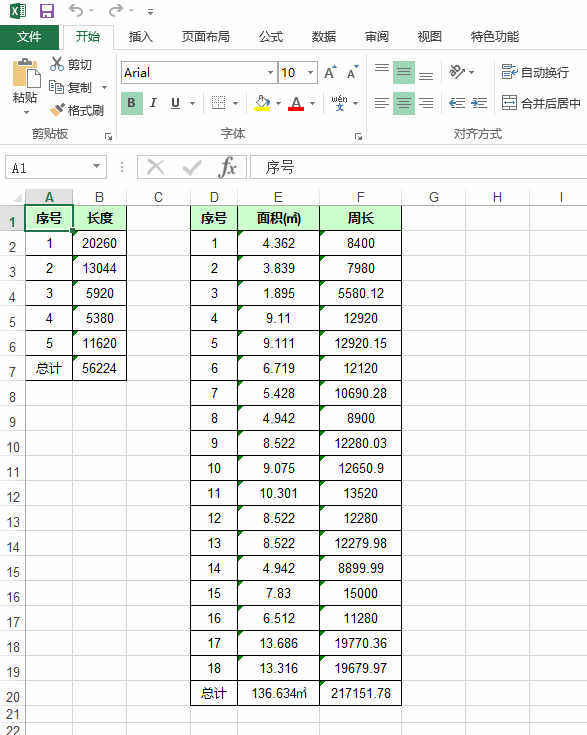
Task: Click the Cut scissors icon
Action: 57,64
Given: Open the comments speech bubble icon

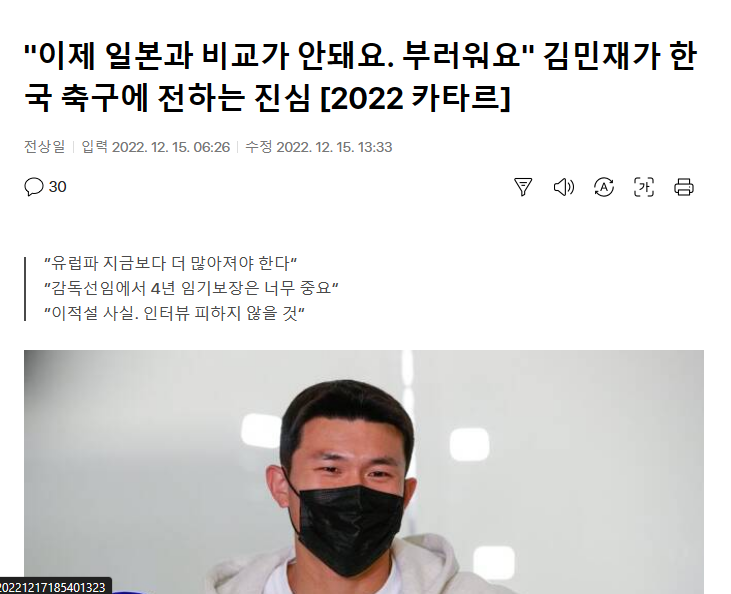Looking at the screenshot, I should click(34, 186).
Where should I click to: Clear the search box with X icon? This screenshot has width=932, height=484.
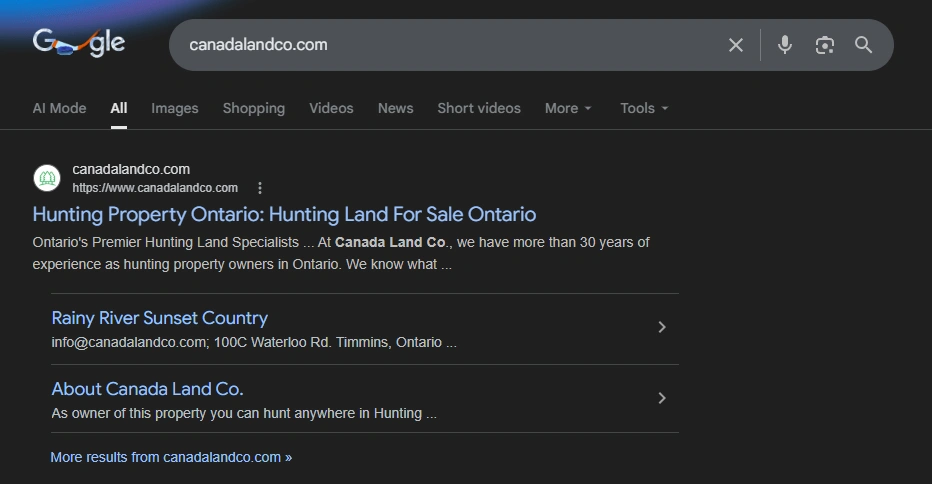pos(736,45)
· · · ·
At the line containing "Given: Open the comments speech bubble icon", start reproducing exactly, and stop after the last line of the listing; include both ends, and leave the pictures out.

Given: Open the comments speech bubble icon

Looking at the screenshot, I should click(34, 186).
Where should I click to: Clear the search box with X icon? This screenshot has width=932, height=484.
pos(736,45)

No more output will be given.